لا يُكَلِّفُ اللَّهُ نَفْسًا إِلا وُسْعَهَا

"Allah tidak membebani seseorang melainkan sesuai dengan kesanggupannya" (QS. Al-Baqarah : 286).

Apa yang disebutkan di atas merupakan hukum asal bagi setiap orang yang mampu mengetahui khabar nampaknya hilal di Makkah atau pelaksanaan wuquf di 'Arafah. Dapat kita lihat bahwasannya Nabi shallallaahu 'alaihi wa sallam memerintahkan amir kota Makkah untuk melihat hilal yang kemudian hilal itu dirujuk oleh kaum muslimin yang lain termasuk di Madinah.

Jarak ribuan kilometer beberapa negeri Islam dan arus informasi yang tidak secepat sekarang menyebabkan para ulama berijtihad dalam hal ini. Ini semua dikarenakan 'udzur atas sesuatu yang sifatnya dlaruriy. 'Tidak mungkin' kan kaum muslimin tidak melaksanakan puasa 'Arafah, shalat 'Ied, dan menyembelih kurban dengan alasan tidak mengetahui informasi yang ada di negeri Makkah. Salah satunya mereka (para ulama) berijtihad berdasarkan hilal di masing-masing tempat.

Hukum ini tentu saja mengikuti illat pengetahuan atas khabar yang sampai kepada mereka tentang kenampakan hilal penduduk Makkah atau waktu pelaksanaan wuquf di 'Arafah...."

'Afwan, apakah suatu hukum syar'i itu bisa berubah mengikuti perkembangan teknologi. Misalnya -senada dengan penjelasan antum di atas-, mengenai arah kiblat. Di zaman sekarang sudah ditemukan teknologi GPS dan astronomi yang lebih canggih sehingga posisi arah kiblat Indonesia yang dulu ke arah barat, sekarang digeser-geser miring ke arah barat laut (sebagaimana fatwa MUI yang meralat fatwanya yang lama tentang arah kiblat).

Ataukah kita tetap mengikuti hadits:

"Antara timur dan barat adalah kiblat." ?

14 November 2010 13.18
Abu Al-Jauzaa' : mengatakan...
1. Dalam bahasa 'Arab, kesembilah itu dilafadhkan dengan taasi'(التاسع ).

2. Saya sebenarnya tidak paham-paham benar dengan yang antum maksudkan. Kita tentu telah paham makna kiblat. Cuma, orang akan berbeda-beda caranya dalam menentukan arah kiblatnya. Ada yang dengan metode bertanya, memakai kompas, memakai GPS, dan yang lainnya. Itu semua tidak mengubah konteks hukum syar'iy. Dengan cara apapun - dan syari'at tidak membatasi metodenya - shalat ya tetap harus menghadap kiblat.
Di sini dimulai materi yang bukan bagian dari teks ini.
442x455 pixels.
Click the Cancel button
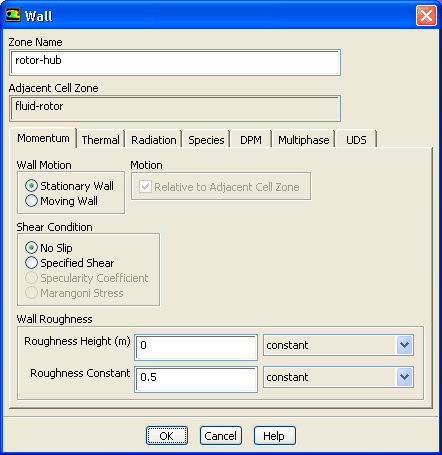pyautogui.click(x=221, y=436)
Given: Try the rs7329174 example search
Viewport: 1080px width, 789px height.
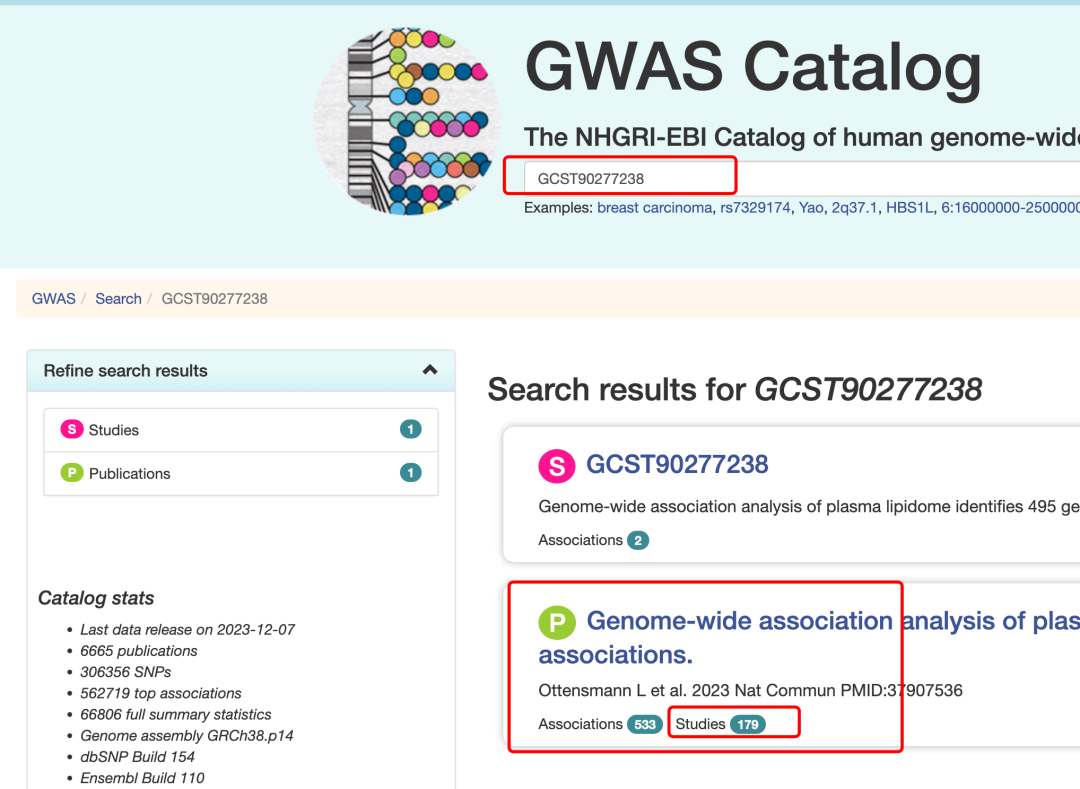Looking at the screenshot, I should (x=756, y=208).
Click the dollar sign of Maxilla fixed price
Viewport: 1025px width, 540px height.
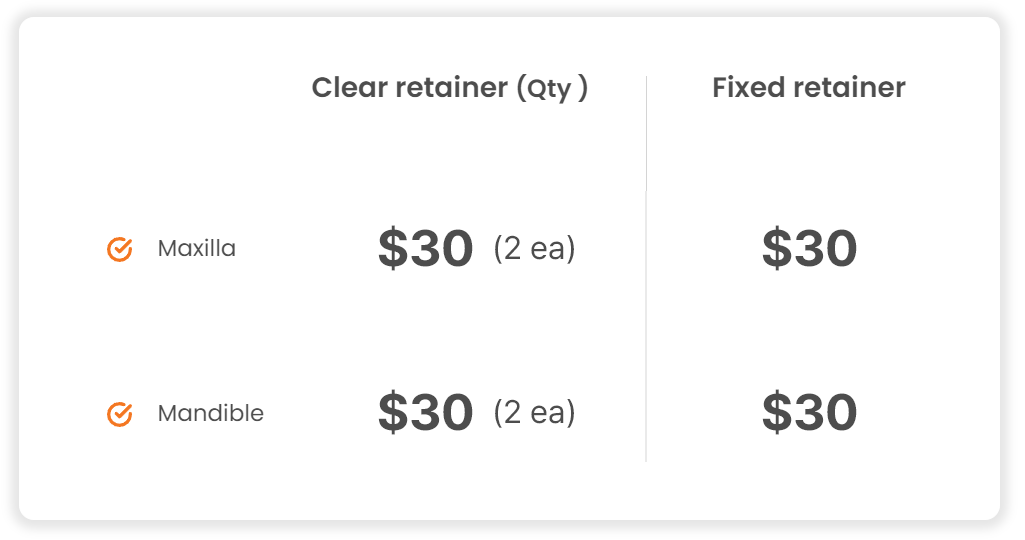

Dan untuk korelasi dengan bahasan di artikel ini, mohon maaf, sekali lagi, saya kurang begitu paham dengan maksud antum.

14 November 2010 13.38
Sa'ad mengatakan...
'Afwan jika gaya bahasa ana kurang bisa dipahami.

Intinya, antum menjelaskan kalau penentuan arafah dan idul adha daerah yang jauh dari Mekkah pada zaman dulu ditentukan oleh ijtihad penguasa/'ulama' karena tidak sampainya informasi pelaksanaan wuquf di arafah ke negeri mereka (dikarenakan jauhnya). Dan hal ini dimaklumi karena terbatasnya sarana informasi pada waktu itu.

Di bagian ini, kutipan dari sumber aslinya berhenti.